Sete policiais são presos em Hong Kong por caso de agressão

Em outubro, manifestante foi afastado da multidão e agredido; TV gravou as imagens e caso ganhou repercussão internacional 

O Estado de S. Paulo

26 Novembro 2014 | 15h43

HONG KONG - Sete policiais foram presos nesta quarta-feira, 26, acusados de envolvimento no caso de agressão ocorrido em setembro contra um manifestante que participava dos protestos pró-democracia.

A agressão de Ken Tsang foi gravada pela rede de televisão local TVB e divulgada em redes sociais. As imagens mostram vários policiais espancando o manifestante na madrugada de 15 de outubro, quando houve confrontos entre os manifestantes e da polícia e 45 foram presas.

Na gravação é possível ver os policiais levando Tsang para uma área afastada da multidão, onde bateram e chutaram o jovem durante quatro minutos enquanto ele está no chão com as mãos amarradas.

Os policiais presos não foram identificados.
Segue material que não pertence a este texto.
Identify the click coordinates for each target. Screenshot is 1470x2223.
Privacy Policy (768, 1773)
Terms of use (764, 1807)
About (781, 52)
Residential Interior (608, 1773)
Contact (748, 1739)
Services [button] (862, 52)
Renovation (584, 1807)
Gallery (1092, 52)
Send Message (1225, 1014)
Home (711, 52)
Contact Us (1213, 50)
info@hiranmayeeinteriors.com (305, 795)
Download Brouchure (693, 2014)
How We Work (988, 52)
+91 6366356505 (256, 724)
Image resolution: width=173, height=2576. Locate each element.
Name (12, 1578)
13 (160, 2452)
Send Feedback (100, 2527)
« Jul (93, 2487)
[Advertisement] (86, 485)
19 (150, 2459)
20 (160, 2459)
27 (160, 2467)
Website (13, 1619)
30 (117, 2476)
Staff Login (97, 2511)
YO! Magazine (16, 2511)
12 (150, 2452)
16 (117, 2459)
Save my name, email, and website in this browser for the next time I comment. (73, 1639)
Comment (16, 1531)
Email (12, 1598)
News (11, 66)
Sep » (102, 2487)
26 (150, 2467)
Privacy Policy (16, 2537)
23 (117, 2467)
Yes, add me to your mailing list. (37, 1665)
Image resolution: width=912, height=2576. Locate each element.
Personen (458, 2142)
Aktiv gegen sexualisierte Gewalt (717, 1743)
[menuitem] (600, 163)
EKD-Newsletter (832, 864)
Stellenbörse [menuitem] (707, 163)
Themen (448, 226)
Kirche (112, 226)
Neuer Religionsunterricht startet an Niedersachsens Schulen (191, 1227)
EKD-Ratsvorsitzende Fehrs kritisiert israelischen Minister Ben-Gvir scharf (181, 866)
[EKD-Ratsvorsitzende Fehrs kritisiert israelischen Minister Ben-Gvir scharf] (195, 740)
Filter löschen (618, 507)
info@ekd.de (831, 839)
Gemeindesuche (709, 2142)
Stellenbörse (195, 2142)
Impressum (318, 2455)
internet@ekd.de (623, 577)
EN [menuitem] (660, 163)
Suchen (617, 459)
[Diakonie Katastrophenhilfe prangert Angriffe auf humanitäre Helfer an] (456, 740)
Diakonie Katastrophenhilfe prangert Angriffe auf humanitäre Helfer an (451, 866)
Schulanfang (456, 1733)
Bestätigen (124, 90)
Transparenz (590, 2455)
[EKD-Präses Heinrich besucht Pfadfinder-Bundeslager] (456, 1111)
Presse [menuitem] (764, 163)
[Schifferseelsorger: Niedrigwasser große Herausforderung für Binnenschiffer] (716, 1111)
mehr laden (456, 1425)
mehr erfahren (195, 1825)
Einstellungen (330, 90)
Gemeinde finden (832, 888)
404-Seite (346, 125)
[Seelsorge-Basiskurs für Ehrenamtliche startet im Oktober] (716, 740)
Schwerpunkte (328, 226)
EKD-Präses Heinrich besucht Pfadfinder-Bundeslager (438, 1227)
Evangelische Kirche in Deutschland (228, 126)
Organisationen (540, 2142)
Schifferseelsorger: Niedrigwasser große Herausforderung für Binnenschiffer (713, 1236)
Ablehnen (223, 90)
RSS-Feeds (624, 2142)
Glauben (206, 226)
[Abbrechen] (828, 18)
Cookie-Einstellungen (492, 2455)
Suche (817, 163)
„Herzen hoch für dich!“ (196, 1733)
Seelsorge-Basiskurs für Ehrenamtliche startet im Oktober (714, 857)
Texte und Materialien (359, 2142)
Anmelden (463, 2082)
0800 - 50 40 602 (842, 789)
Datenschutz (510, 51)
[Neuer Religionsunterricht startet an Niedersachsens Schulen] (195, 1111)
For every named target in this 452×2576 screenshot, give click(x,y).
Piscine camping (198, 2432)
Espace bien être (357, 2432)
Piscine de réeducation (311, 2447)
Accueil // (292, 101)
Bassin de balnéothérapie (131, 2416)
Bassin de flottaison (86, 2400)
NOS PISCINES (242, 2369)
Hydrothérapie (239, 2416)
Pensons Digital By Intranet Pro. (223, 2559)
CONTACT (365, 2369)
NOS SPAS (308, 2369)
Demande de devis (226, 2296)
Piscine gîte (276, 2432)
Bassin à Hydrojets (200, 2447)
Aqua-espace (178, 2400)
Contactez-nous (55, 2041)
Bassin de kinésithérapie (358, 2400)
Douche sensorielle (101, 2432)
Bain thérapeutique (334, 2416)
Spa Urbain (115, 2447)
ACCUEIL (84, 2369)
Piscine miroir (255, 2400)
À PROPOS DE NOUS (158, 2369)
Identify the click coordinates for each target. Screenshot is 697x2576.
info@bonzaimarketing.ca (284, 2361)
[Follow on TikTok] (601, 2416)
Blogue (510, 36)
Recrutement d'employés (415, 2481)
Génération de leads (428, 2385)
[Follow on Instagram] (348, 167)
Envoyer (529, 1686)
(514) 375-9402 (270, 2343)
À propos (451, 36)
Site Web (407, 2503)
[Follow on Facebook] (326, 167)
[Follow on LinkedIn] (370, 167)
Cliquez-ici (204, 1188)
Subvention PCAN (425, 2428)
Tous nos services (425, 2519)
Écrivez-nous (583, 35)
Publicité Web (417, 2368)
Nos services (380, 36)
Segundo um comunicado da Polícia, eles foram acusados de "agressão que resultou em danos físicos".

"A polícia reitera que se qualquer integrante das nossas forças cometer atos ilegais, haverá uma séria investigaçao, de forma justa e imparcial", acrescentou o comunicado.

Tsang é membro do Partido Cívico, uma das principais formações políticas pró-democracia de Hong Kong.

O secretário de Segurança da região, Lai Tung-Kwok, disse na época que os oficiais que espancaram Tsang foram afastados de seus postos e o Departamento de Polícia anunciou uma investigação.

Protestos. Nesta quarta, horas depois de a polícia desobstruir uma das três áreas de protestos na ex-colônia britânica em uma operação que terminou com 148 detidos, centenas de manifestantes voltaram às ruas do bairro de Mong Kok desafiando as advertências policiais.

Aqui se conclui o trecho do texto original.